Наиля отвернулась. Слезы ненависти выжигали не только глаза – душу.
========== Глава 12: Я могу стать пеплом ==========
– Как тебе сегодняшняя зачистка? – глаза Энви сверкали.
– Неплохо, – уклончиво ответила Ласт, глядя куда-то вдаль.
– Что, погас Огонек? – издевательски усмехнулся Энви, болтая ногами в воздухе – они находились на крыше лаборатории, громады белого камня.
Ласт нервно повела плечами – в этом сражении Огненный алхимик был как-то блекл и невыразителен. Нет, огонь его по-прежнему пылал там, где должно, был достаточно жарок и ярок, но создавалось впечатление, что все это – лишь безучастная дань долгу. В этом огне не хватало огня.

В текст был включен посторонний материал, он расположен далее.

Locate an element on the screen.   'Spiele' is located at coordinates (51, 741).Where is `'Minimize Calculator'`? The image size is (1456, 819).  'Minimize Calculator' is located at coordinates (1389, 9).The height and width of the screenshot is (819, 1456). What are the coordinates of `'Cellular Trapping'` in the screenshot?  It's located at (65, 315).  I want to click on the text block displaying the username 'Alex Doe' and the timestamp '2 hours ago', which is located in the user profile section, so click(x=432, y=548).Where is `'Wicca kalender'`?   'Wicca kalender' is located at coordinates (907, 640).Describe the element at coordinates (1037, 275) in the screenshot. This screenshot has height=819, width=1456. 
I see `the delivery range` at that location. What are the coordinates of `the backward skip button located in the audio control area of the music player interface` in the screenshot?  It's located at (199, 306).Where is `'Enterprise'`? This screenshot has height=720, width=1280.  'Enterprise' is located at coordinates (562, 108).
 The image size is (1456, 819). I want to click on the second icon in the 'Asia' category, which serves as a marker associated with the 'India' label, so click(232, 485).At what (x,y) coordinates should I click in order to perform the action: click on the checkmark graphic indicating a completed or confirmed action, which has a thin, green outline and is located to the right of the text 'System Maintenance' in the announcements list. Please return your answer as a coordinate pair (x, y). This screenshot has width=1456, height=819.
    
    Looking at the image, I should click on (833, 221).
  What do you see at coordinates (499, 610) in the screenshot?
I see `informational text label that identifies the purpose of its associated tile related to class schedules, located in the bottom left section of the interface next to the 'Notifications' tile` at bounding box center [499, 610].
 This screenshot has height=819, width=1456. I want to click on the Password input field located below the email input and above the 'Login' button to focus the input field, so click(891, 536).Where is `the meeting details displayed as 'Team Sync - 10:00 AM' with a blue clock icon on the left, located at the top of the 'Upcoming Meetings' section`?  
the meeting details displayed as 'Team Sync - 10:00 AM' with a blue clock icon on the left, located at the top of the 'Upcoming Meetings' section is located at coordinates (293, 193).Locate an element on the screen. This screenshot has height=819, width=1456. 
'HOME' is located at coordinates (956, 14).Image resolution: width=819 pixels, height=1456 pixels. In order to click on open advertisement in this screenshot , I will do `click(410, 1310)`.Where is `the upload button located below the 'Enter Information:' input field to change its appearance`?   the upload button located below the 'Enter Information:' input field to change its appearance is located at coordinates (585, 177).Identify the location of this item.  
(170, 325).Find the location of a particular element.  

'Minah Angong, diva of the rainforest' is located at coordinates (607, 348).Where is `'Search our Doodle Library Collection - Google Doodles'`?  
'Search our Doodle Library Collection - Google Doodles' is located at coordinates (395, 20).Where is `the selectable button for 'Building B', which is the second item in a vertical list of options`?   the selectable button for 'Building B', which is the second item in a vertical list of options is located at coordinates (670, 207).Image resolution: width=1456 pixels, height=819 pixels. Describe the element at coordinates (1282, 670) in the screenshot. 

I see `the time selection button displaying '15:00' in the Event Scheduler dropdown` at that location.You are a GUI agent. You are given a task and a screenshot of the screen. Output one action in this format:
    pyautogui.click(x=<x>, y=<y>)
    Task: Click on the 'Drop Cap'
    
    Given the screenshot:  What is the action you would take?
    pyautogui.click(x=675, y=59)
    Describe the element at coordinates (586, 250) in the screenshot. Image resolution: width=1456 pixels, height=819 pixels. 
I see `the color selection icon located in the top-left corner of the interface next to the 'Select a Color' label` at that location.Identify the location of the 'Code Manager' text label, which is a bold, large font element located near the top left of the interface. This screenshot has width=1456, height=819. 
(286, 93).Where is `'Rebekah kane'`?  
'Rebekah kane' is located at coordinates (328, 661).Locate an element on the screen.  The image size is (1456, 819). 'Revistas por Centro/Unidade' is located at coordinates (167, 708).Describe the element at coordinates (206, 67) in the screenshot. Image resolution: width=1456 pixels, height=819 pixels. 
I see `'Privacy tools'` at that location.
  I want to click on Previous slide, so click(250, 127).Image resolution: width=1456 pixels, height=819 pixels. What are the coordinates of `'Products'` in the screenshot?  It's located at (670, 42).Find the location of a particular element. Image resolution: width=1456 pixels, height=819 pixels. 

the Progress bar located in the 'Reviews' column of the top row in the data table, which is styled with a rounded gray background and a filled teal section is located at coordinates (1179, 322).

В искрах его – искренности.
– Просчиталась ты, – с каким-то мстительным удовлетворением припечатал гомункул. – Взрыватель-то хорош! Сколько души вложил!
Энви рассмеялся над показавшейся ему уместной собственной остротой. Ласт сдержанно улыбнулась. От Багрового алхимика в том сражении исходили мощнейшие эманации – подлинной страсти, острой экзальтации, неподдельного экстаза, своего рода катарсиса наоборот – пути к совершенству через боль. Через чужую боль. А уж в человеческой страсти, особенно пагубной, Ласт разбиралась как никто другой. Каждому аверсу нужен свой реверс, и обратной стороной похоти была смерть. И находились те, кто ухитрялся соединять это воедино, переплетая причудливые диссонансы смерти с консонансами жизни, не разрешая их, не утверждая господства жизни над смертью. Ласт никогда не понимала, почему люди говорили о том, что жизнь торжествует над смертью. В ее понимании, все было совершенно наоборот.
– Вложил, – кивнула Ласт. – Как бы он не переусердствовал. Камень все же конечен.
– А вот мы и посмотрим, умеет ли наш Кровавый лотос управляться с ресурсом, – хохотнул Энви. – Не хочешь выдать ему вознаграждение? – он похабно ухмыльнулся.
– Ему это не нужно, – покачала красивой головой Ласт. – Самое лучшее свое вознаграждение он получает на поле боя.
– Ну тогда подними боевой дух Огоньку, – не унимался Энви. – А то я тут, значит, тружусь, а ты только и делаешь, что наблюдаешь!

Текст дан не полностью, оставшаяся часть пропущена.